→ **What you should do**:
Edit the records below so that "trash icon" becomes "delete icon", and keep everything else unchanged.

→ **Records shown**:

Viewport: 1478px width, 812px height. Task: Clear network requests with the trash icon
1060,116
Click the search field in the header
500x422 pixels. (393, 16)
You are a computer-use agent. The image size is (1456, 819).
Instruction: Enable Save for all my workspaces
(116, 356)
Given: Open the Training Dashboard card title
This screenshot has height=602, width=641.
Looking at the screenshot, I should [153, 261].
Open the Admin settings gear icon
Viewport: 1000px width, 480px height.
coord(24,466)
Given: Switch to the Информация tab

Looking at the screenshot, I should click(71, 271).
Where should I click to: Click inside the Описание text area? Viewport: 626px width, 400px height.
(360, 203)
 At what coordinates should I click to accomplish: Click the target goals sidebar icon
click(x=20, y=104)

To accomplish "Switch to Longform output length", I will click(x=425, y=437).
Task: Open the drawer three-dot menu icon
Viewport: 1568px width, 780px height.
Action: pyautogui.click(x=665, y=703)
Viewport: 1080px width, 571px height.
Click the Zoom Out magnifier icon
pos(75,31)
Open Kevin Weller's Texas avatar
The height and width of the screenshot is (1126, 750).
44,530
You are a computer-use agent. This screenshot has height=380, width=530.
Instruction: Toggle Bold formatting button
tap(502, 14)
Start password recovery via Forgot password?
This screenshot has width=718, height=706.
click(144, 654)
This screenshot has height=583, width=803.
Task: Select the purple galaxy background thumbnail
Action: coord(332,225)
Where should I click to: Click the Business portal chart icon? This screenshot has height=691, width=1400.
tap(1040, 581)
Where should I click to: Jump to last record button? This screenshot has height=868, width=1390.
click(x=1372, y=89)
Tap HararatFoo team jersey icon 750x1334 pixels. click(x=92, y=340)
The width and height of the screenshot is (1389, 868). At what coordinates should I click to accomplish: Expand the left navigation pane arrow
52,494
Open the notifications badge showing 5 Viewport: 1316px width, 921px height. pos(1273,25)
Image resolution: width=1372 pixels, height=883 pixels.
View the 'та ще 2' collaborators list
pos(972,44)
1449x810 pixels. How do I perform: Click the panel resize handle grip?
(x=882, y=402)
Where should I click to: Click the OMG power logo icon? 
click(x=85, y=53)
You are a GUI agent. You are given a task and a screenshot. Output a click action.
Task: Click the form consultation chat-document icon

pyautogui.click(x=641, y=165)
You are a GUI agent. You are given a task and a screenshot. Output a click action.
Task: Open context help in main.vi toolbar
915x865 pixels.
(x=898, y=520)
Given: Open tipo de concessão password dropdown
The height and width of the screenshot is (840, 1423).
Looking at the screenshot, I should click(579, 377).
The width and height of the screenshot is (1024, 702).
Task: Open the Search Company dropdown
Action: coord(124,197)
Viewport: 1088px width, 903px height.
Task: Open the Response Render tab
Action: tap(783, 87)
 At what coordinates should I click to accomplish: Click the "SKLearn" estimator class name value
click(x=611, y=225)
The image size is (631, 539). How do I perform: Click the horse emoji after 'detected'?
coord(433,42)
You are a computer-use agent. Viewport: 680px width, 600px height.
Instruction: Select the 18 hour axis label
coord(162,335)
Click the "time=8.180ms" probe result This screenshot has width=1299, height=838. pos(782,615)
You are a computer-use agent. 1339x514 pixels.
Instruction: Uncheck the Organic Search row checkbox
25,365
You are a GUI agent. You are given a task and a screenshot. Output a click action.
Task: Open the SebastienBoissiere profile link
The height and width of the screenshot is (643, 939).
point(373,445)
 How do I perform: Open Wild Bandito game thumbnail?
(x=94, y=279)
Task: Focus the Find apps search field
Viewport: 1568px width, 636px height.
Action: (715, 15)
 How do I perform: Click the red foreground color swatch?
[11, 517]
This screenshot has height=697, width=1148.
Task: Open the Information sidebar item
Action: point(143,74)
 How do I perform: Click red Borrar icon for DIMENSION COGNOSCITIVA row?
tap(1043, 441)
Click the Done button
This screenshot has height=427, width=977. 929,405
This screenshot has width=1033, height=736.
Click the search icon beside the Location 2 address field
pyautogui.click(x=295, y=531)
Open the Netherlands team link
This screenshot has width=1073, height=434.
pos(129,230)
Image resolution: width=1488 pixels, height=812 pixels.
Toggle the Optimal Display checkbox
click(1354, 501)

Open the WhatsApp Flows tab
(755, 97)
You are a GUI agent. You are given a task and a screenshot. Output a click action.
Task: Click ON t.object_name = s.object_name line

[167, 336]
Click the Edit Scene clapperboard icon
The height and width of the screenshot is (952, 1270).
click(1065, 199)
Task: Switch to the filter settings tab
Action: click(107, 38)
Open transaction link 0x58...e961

→ **Solution to the problem**:
Viewport: 1478px width, 812px height. Task: Clear network requests with the delete icon
1060,116
Click the search field in the header
500x422 pixels. (393, 16)
You are a computer-use agent. The image size is (1456, 819).
Instruction: Enable Save for all my workspaces
(116, 356)
Given: Open the Training Dashboard card title
This screenshot has height=602, width=641.
Looking at the screenshot, I should [153, 261].
Open the Admin settings gear icon
Viewport: 1000px width, 480px height.
coord(24,466)
Given: Switch to the Информация tab

Looking at the screenshot, I should click(71, 271).
Where should I click to: Click inside the Описание text area? Viewport: 626px width, 400px height.
(360, 203)
 At what coordinates should I click to accomplish: Click the target goals sidebar icon
click(x=20, y=104)

To accomplish "Switch to Longform output length", I will click(x=425, y=437).
Task: Open the drawer three-dot menu icon
Viewport: 1568px width, 780px height.
Action: pyautogui.click(x=665, y=703)
Viewport: 1080px width, 571px height.
Click the Zoom Out magnifier icon
pos(75,31)
Open Kevin Weller's Texas avatar
The height and width of the screenshot is (1126, 750).
44,530
You are a computer-use agent. This screenshot has height=380, width=530.
Instruction: Toggle Bold formatting button
tap(502, 14)
Start password recovery via Forgot password?
This screenshot has width=718, height=706.
click(144, 654)
This screenshot has height=583, width=803.
Task: Select the purple galaxy background thumbnail
Action: coord(332,225)
Where should I click to: Click the Business portal chart icon? This screenshot has height=691, width=1400.
tap(1040, 581)
Where should I click to: Jump to last record button? This screenshot has height=868, width=1390.
click(x=1372, y=89)
Tap HararatFoo team jersey icon 750x1334 pixels. click(x=92, y=340)
The width and height of the screenshot is (1389, 868). At what coordinates should I click to accomplish: Expand the left navigation pane arrow
52,494
Open the notifications badge showing 5 Viewport: 1316px width, 921px height. pos(1273,25)
Image resolution: width=1372 pixels, height=883 pixels.
View the 'та ще 2' collaborators list
pos(972,44)
1449x810 pixels. How do I perform: Click the panel resize handle grip?
(x=882, y=402)
Where should I click to: Click the OMG power logo icon? 
click(x=85, y=53)
You are a GUI agent. You are given a task and a screenshot. Output a click action.
Task: Click the form consultation chat-document icon

pyautogui.click(x=641, y=165)
You are a GUI agent. You are given a task and a screenshot. Output a click action.
Task: Open context help in main.vi toolbar
915x865 pixels.
(x=898, y=520)
Given: Open tipo de concessão password dropdown
The height and width of the screenshot is (840, 1423).
Looking at the screenshot, I should click(579, 377).
The width and height of the screenshot is (1024, 702).
Task: Open the Search Company dropdown
Action: coord(124,197)
Viewport: 1088px width, 903px height.
Task: Open the Response Render tab
Action: tap(783, 87)
 At what coordinates should I click to accomplish: Click the "SKLearn" estimator class name value
click(x=611, y=225)
The image size is (631, 539). How do I perform: Click the horse emoji after 'detected'?
coord(433,42)
You are a computer-use agent. Viewport: 680px width, 600px height.
Instruction: Select the 18 hour axis label
coord(162,335)
Click the "time=8.180ms" probe result This screenshot has width=1299, height=838. pos(782,615)
You are a computer-use agent. 1339x514 pixels.
Instruction: Uncheck the Organic Search row checkbox
25,365
You are a GUI agent. You are given a task and a screenshot. Output a click action.
Task: Open the SebastienBoissiere profile link
The height and width of the screenshot is (643, 939).
point(373,445)
 How do I perform: Open Wild Bandito game thumbnail?
(x=94, y=279)
Task: Focus the Find apps search field
Viewport: 1568px width, 636px height.
Action: (715, 15)
 How do I perform: Click the red foreground color swatch?
[11, 517]
This screenshot has height=697, width=1148.
Task: Open the Information sidebar item
Action: point(143,74)
 How do I perform: Click red Borrar icon for DIMENSION COGNOSCITIVA row?
tap(1043, 441)
Click the Done button
This screenshot has height=427, width=977. 929,405
This screenshot has width=1033, height=736.
Click the search icon beside the Location 2 address field
pyautogui.click(x=295, y=531)
Open the Netherlands team link
This screenshot has width=1073, height=434.
pos(129,230)
Image resolution: width=1488 pixels, height=812 pixels.
Toggle the Optimal Display checkbox
click(1354, 501)

Open the WhatsApp Flows tab
(755, 97)
You are a GUI agent. You are given a task and a screenshot. Output a click action.
Task: Click ON t.object_name = s.object_name line

[167, 336]
Click the Edit Scene clapperboard icon
The height and width of the screenshot is (952, 1270).
click(1065, 199)
Task: Switch to the filter settings tab
Action: click(107, 38)
Open transaction link 0x58...e961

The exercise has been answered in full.